Activity:
Would you return every line of the listing below that has "computer" in it?

Supplied data:
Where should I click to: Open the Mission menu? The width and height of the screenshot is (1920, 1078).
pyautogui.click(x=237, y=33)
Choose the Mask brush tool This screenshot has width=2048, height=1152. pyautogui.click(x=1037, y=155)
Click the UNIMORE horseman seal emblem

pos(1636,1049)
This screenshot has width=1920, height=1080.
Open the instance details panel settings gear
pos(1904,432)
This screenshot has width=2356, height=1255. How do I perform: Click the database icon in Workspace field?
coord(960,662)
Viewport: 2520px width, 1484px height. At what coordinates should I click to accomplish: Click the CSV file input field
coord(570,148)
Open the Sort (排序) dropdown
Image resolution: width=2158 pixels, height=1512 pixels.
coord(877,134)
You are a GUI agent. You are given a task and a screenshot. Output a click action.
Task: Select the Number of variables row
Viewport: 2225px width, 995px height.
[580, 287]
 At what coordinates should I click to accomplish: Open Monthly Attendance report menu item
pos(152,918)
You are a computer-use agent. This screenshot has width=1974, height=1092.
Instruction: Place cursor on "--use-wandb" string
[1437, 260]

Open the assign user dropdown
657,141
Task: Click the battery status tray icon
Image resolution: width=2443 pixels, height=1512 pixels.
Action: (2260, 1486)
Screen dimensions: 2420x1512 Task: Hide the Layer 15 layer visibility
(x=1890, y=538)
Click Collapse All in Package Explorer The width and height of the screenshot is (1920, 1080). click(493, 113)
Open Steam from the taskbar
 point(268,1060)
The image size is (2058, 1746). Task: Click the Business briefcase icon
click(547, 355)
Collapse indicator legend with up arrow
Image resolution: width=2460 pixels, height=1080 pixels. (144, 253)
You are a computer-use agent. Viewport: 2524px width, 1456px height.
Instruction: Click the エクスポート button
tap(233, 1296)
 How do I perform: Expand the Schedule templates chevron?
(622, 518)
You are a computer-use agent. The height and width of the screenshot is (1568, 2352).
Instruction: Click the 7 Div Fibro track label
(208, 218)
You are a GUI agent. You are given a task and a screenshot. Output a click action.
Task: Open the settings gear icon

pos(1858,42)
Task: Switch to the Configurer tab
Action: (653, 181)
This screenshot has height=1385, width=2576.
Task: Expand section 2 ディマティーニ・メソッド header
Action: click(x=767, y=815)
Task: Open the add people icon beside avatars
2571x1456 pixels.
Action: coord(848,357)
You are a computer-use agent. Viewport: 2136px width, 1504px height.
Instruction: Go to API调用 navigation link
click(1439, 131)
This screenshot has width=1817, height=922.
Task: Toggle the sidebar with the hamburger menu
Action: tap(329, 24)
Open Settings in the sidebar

Answer to the problem:
You are a computer-use agent. This screenshot has width=1974, height=1092.
You are a computer-use agent. Viewport: 2524px width, 1456px height.
You are a computer-use agent. The height and width of the screenshot is (1568, 2352).
You are a computer-use agent. Viewport: 2136px width, 1504px height.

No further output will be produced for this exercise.